Monday, August 11, 2008

Comparative Effectiveness Compare and Contrast

Since Sen. Max Baucus introduced his latest legislative attempt to create a national center on comparative clinical effectiveness research, we’ve had some time (OK, OK, a week—it is summer, after all) to dig into the details.

With the help of our colleagues over at “The Pink Sheet,” we’ve put together a list of some of the key differences between the Baucus bill (S 3408) and previous comparative effectiveness legislation—including language in the senator’s own Medicare Part D price negotiation bill from 2007.

So here’s a little compare and contrast, as reported in this week’s issue of The Pink Sheet.”

Organizational structure: Baucus would create the “Health Care Comparative Effectiveness Research Institute” as an independent, public-private entity. Past efforts had the Agency for Healthcare Research & Quality as a central player: The CHAMP Act would have established a center inside AHRQ, and Rep. Tom Allen (D-Maine)'s bill would have established a trust fund through the quasi-government agency.

Who sets the agenda?: Research priorities would be determined by the center itself. That’s a change from the comparative effectiveness language in Baucus’ Medicare Part D price negotiation bill, under which HHS would set the research agenda. But the government would have some influence over what would be studied: the HHS secretary and NIH director would sit on the governing board.

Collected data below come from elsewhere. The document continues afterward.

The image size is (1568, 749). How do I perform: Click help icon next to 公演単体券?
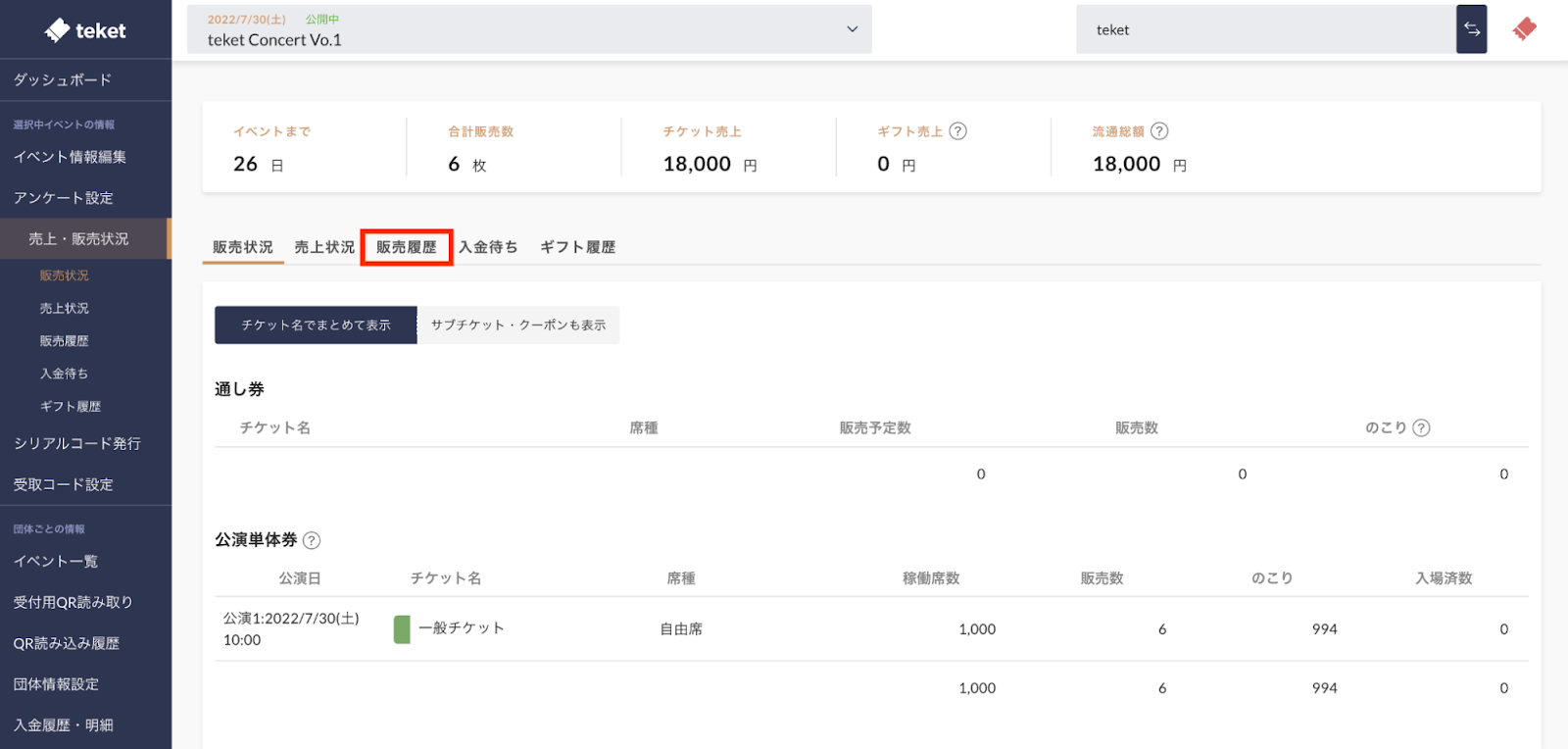point(312,540)
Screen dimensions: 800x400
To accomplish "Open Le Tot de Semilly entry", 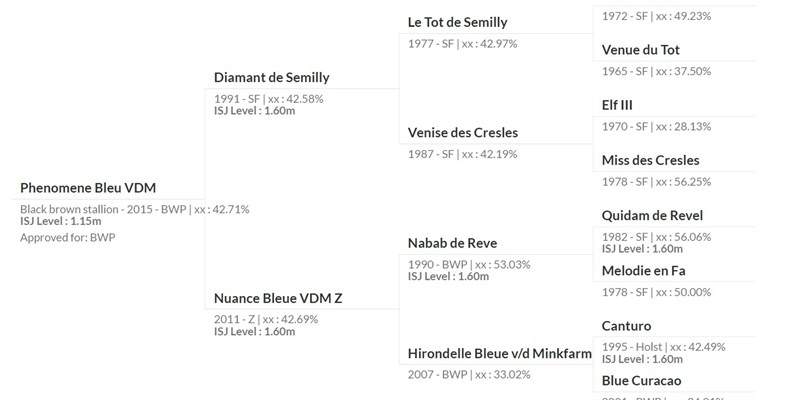I will [x=457, y=22].
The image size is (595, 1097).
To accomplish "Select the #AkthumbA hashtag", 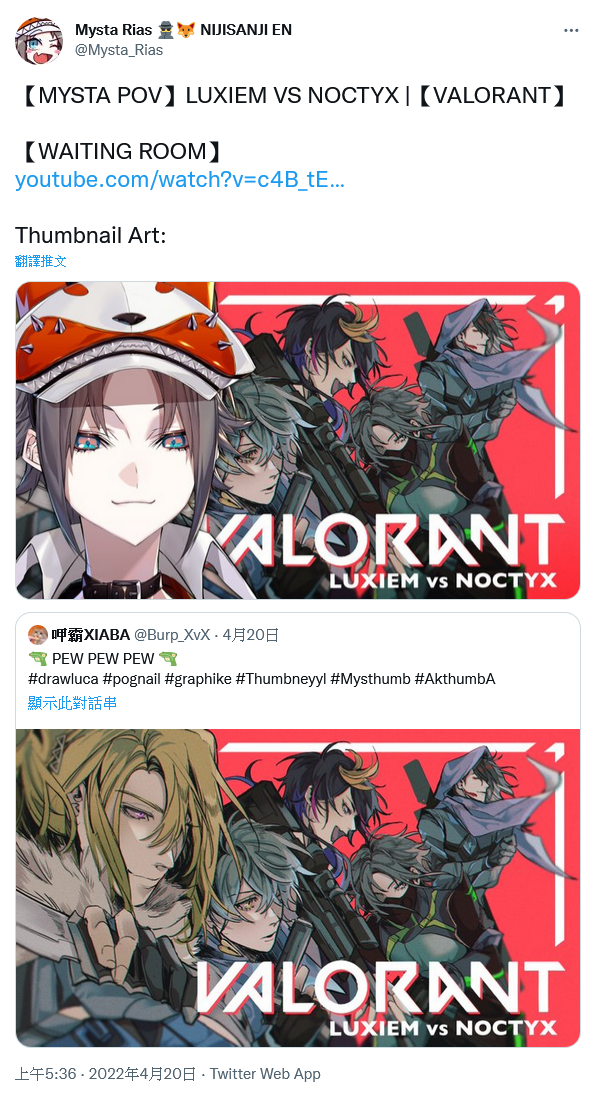I will (x=455, y=679).
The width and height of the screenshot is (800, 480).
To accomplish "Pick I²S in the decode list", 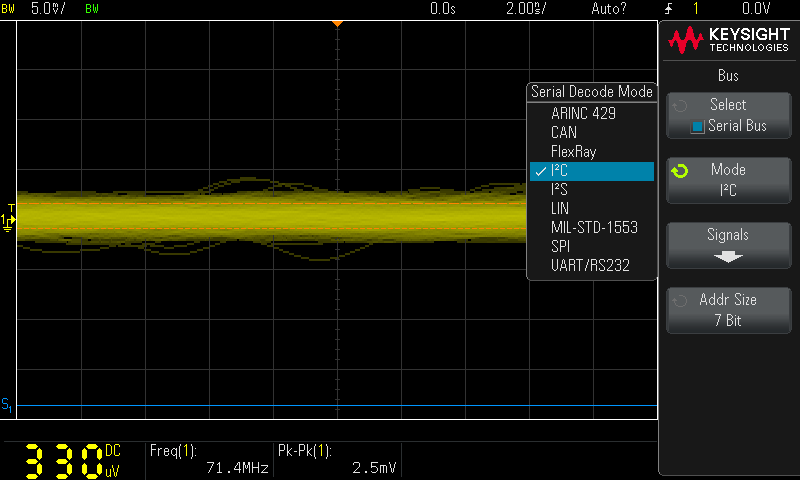I will [559, 189].
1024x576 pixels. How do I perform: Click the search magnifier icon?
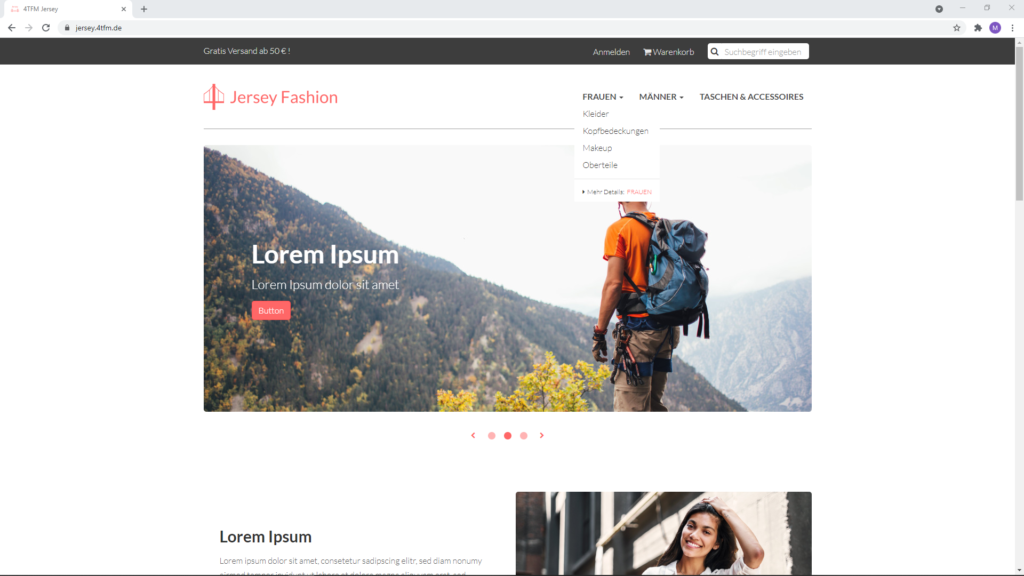[715, 52]
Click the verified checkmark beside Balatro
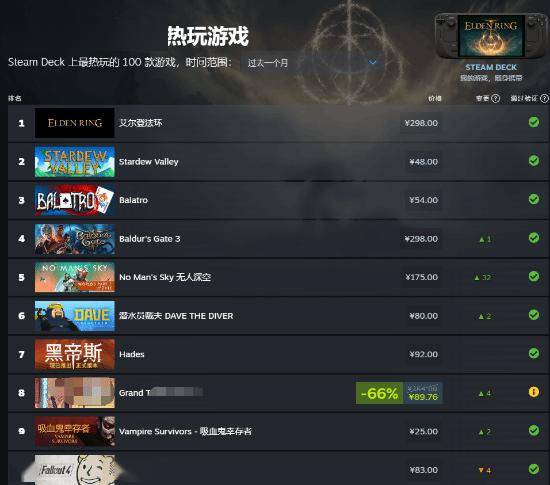 534,199
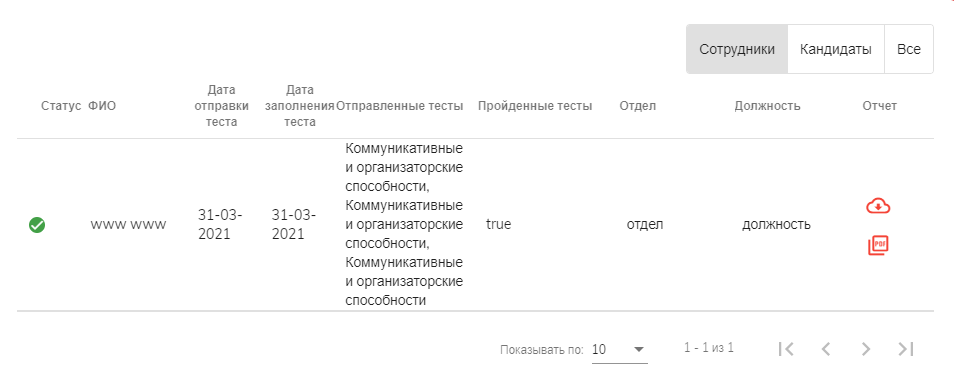Switch to the Сотрудники filter
The image size is (954, 391).
tap(737, 49)
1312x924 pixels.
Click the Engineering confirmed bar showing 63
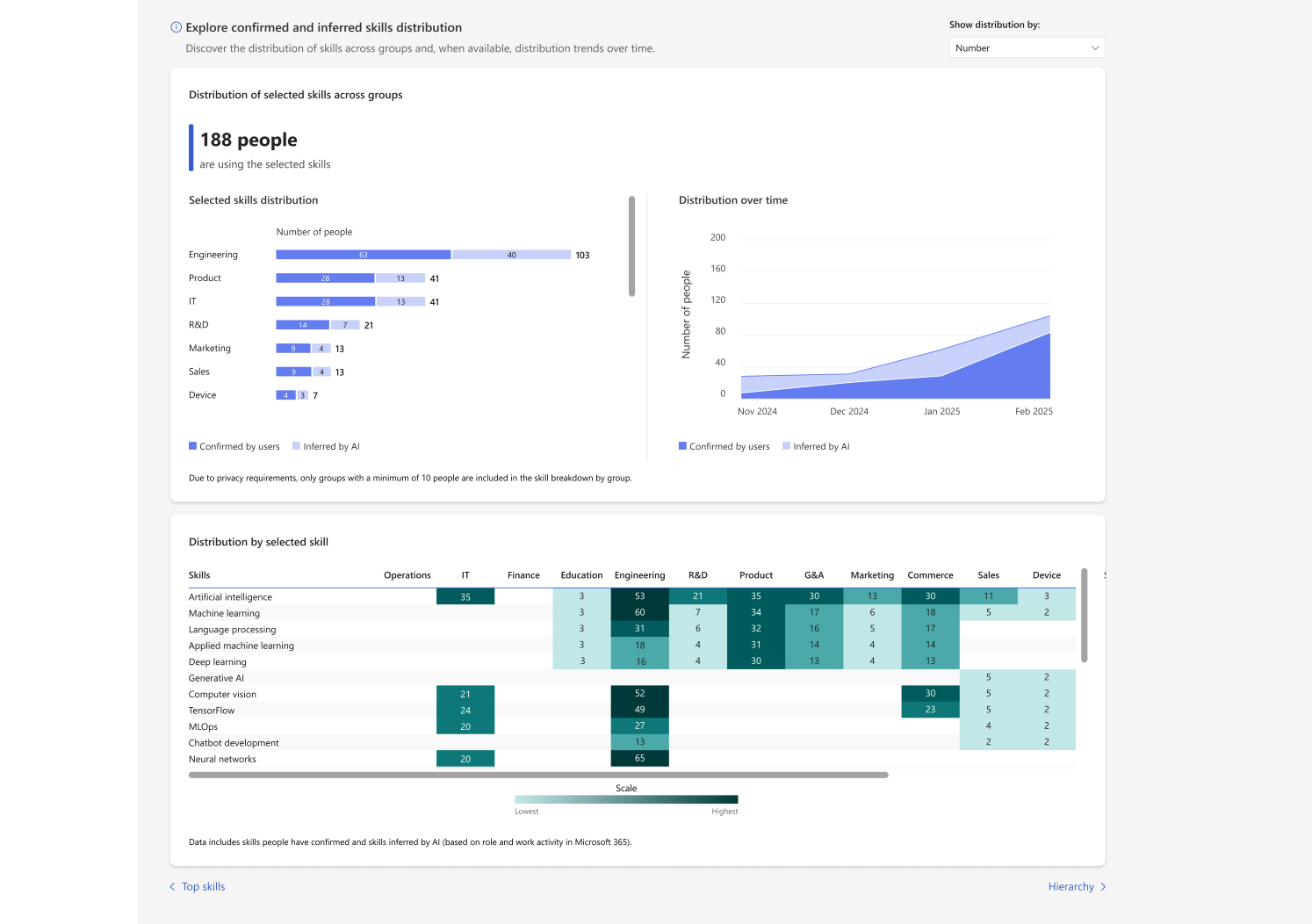[x=364, y=255]
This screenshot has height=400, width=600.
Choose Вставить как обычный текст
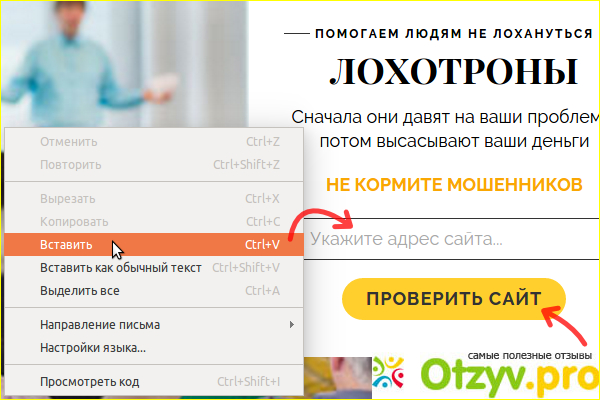pos(120,267)
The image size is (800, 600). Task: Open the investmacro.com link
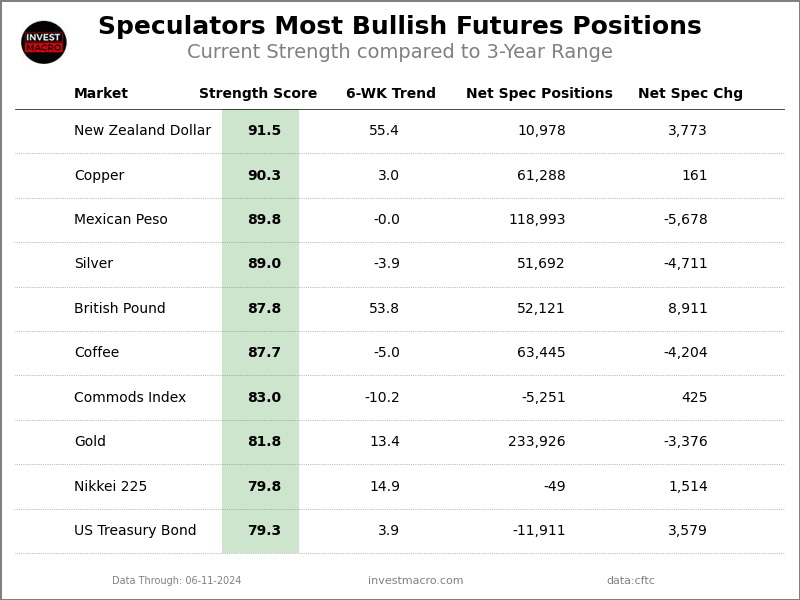click(x=415, y=581)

Money, money, money: Baucus calls for appropriations of $5 million in 2009, $25 million in 2010 and $75 million in 2011. Starting in the fourth year, annual contributions would be made from the Medicare Trust Fund ($1 per beneficiary per year), revenues generated by a fee on private health insurance policies ($1 per insured person per year); and general revenues ($75 million a year). Funding would increase to $300 million a year by the year 2013, and all funding would sunset after 10 years.

By comparison, the CHAMP Act set government appropriation levels at $90 million, $100 million and $110 million during the first three years, but was not as direct in setting levels for private participation. The bill said that the private sector contribute beginning in the fourth year to bring the total trust fund amount of $375 million.

And then there’s the billion-dollar question for industry….

How will the research be used?: Baucus does not offer any specific guidance on how the information can or cannot be used by private or public payors. That’s a big change from the price negotiation bill, which clearly stated that “authorizing consideration of comparative clinical effectiveness studies in developing and reviewing formularies under the Medicare prescription drug program.”